A run of records
┌──
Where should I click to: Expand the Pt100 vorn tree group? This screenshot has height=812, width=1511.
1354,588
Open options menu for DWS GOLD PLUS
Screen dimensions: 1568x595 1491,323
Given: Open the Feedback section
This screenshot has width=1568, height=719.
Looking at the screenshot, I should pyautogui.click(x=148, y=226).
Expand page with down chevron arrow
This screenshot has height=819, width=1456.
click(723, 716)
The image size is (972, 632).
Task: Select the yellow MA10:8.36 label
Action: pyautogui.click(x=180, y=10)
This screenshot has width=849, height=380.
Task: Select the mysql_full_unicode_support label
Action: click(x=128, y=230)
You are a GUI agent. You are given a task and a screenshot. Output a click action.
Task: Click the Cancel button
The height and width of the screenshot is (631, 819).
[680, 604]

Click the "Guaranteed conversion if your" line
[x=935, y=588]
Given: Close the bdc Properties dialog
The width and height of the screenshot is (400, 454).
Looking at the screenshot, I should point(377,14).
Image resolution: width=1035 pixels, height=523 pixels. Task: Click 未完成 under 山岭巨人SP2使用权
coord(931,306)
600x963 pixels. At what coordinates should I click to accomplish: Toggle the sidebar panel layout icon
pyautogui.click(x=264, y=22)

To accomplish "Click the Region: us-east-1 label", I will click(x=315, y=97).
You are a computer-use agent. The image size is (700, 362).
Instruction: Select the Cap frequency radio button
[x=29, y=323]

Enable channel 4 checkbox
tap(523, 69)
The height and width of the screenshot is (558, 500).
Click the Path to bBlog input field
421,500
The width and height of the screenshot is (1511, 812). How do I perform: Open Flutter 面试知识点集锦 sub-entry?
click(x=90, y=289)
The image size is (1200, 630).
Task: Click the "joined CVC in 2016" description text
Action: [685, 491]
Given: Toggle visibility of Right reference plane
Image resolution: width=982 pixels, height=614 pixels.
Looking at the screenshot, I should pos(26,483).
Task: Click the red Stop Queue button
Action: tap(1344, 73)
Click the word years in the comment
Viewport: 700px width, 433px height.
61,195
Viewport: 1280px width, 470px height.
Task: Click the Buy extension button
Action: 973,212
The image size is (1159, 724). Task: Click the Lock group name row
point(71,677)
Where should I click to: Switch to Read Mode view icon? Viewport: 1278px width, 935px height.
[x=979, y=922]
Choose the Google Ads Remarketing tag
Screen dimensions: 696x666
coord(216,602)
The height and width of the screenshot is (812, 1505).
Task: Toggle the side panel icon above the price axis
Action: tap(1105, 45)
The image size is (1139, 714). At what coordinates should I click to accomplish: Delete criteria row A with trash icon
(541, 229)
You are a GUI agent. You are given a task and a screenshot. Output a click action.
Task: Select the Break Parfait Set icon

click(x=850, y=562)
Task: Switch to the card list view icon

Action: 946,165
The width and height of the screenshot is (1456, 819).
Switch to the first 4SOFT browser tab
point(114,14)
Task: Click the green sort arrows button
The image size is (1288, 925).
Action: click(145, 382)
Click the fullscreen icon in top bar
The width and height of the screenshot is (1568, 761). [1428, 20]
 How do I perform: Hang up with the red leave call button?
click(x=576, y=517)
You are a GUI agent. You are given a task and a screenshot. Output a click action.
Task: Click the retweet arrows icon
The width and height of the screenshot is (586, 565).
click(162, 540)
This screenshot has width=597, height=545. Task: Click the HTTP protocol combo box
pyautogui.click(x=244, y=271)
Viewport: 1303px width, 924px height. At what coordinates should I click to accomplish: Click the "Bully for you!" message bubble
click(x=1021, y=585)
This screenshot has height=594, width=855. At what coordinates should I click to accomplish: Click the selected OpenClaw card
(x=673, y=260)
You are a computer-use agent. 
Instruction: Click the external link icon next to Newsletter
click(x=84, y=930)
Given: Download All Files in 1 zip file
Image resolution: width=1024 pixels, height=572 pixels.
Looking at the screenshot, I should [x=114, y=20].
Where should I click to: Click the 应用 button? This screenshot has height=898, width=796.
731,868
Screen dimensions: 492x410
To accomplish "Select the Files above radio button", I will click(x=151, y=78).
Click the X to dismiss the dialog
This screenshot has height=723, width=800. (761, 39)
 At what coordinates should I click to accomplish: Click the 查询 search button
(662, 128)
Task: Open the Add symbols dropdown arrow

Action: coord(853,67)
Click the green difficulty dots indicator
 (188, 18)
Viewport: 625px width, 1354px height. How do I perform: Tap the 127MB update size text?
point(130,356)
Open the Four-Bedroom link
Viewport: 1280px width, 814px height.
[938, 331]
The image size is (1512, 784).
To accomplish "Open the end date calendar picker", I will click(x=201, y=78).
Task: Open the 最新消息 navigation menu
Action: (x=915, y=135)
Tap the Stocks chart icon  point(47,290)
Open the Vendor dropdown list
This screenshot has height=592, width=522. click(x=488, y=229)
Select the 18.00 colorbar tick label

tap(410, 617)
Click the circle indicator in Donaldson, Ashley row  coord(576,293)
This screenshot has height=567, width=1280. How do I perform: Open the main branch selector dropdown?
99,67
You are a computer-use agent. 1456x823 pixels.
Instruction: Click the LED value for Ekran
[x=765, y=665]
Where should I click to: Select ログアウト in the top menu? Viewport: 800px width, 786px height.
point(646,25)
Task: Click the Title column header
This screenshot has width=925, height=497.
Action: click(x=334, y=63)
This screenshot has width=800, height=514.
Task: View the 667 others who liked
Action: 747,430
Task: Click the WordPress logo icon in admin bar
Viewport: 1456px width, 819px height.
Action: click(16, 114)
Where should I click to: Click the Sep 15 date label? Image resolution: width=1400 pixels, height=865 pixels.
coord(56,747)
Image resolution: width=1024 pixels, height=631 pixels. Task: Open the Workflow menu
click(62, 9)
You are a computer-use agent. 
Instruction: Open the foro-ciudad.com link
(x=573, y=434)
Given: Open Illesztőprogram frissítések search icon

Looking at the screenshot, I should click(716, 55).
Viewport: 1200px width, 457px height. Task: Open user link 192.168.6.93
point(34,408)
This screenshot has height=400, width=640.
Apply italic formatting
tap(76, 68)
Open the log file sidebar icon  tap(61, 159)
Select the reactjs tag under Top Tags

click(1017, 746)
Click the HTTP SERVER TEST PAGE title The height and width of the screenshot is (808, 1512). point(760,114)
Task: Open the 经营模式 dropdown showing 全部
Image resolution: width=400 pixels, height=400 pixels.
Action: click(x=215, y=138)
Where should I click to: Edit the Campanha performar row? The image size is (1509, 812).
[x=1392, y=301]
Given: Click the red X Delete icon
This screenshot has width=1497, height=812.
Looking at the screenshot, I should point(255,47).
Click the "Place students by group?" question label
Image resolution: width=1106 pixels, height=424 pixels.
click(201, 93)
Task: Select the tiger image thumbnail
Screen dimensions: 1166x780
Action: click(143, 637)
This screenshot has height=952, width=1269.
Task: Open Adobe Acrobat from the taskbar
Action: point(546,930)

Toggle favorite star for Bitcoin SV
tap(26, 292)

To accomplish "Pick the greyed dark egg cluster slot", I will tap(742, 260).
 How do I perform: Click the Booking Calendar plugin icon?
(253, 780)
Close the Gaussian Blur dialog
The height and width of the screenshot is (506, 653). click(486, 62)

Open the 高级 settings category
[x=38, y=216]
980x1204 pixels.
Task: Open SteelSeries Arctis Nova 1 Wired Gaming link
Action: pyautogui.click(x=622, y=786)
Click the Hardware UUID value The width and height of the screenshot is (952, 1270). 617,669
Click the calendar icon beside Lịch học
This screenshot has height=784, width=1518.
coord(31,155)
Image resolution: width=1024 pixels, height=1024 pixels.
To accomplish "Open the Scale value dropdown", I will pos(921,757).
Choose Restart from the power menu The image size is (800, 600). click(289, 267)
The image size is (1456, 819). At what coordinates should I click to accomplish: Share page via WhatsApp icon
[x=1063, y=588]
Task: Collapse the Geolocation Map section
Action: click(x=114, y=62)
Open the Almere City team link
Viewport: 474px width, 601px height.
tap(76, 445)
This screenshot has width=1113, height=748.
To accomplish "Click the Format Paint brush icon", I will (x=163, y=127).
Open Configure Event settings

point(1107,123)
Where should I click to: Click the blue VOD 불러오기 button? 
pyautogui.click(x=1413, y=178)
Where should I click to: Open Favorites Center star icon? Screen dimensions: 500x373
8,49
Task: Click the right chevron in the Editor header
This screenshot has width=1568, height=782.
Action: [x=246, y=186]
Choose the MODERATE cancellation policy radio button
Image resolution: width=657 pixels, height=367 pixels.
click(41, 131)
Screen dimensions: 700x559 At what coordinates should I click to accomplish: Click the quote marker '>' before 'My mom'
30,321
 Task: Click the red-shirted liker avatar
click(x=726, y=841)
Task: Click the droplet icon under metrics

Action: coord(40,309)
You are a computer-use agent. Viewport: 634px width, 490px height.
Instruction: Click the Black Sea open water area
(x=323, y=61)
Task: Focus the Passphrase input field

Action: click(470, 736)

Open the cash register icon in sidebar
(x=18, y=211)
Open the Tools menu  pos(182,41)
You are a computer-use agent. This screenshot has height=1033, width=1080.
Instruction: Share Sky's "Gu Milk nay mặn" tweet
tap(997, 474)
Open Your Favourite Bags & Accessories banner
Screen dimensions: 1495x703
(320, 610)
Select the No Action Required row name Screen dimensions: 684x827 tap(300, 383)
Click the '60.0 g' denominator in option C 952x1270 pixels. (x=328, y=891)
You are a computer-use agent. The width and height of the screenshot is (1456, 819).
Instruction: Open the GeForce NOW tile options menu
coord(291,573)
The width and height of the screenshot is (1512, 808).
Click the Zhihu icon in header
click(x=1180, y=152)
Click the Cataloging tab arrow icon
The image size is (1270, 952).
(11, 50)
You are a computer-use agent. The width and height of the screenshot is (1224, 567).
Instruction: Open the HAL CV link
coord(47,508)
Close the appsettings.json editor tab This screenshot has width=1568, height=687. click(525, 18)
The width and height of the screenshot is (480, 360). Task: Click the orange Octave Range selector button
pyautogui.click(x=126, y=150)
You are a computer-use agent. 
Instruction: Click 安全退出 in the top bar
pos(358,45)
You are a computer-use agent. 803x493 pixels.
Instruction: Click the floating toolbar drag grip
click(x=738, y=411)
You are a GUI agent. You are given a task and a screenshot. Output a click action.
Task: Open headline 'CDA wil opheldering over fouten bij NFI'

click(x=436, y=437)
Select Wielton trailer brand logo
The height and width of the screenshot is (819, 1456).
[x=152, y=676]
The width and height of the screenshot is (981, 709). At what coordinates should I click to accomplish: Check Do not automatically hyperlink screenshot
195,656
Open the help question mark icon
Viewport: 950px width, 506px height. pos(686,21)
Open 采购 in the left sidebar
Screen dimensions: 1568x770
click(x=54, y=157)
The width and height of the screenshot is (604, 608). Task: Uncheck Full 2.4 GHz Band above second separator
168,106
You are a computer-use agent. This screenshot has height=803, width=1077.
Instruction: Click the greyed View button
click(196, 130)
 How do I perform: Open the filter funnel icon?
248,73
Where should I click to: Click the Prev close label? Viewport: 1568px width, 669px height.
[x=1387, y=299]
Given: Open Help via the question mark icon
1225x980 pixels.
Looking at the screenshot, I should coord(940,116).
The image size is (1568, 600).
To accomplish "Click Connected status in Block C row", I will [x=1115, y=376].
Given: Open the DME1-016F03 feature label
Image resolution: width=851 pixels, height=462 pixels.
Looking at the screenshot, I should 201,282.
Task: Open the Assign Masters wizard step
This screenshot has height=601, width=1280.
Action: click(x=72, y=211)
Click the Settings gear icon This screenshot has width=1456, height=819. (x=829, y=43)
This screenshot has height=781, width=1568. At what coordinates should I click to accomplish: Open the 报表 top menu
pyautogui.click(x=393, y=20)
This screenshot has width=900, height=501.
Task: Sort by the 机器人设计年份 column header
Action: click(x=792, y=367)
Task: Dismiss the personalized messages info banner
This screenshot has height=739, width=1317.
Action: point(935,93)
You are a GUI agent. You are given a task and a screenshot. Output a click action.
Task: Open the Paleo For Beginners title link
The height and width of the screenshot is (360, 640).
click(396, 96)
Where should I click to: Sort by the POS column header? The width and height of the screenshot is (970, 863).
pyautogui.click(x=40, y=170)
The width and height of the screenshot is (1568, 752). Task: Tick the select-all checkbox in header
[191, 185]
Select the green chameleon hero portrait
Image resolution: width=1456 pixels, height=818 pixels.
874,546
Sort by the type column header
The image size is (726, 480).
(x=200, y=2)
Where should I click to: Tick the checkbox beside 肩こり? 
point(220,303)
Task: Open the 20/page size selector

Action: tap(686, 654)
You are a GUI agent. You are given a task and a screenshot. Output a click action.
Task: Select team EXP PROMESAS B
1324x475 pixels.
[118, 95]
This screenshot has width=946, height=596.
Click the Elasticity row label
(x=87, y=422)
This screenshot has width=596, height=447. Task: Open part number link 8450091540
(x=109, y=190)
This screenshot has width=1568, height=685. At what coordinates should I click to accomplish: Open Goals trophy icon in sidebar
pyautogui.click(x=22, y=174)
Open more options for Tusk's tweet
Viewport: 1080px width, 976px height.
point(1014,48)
└──
OBJECTIVE: Copy the records above word for word, starting at the first line and ending with the line that contains "Looking at the screenshot, I should point(377,14).".

SOLUTION FOR THIS TASK:
Where should I click to: Expand the Pt100 vorn tree group? This screenshot has height=812, width=1511.
1354,588
Open options menu for DWS GOLD PLUS
Screen dimensions: 1568x595 1491,323
Given: Open the Feedback section
This screenshot has width=1568, height=719.
Looking at the screenshot, I should pyautogui.click(x=148, y=226).
Expand page with down chevron arrow
This screenshot has height=819, width=1456.
click(723, 716)
The image size is (972, 632).
Task: Select the yellow MA10:8.36 label
Action: pyautogui.click(x=180, y=10)
This screenshot has width=849, height=380.
Task: Select the mysql_full_unicode_support label
Action: click(x=128, y=230)
You are a GUI agent. You are given a task and a screenshot. Output a click action.
Task: Click the Cancel button
The height and width of the screenshot is (631, 819).
[680, 604]

Click the "Guaranteed conversion if your" line
[x=935, y=588]
Given: Close the bdc Properties dialog
The width and height of the screenshot is (400, 454).
Looking at the screenshot, I should point(377,14).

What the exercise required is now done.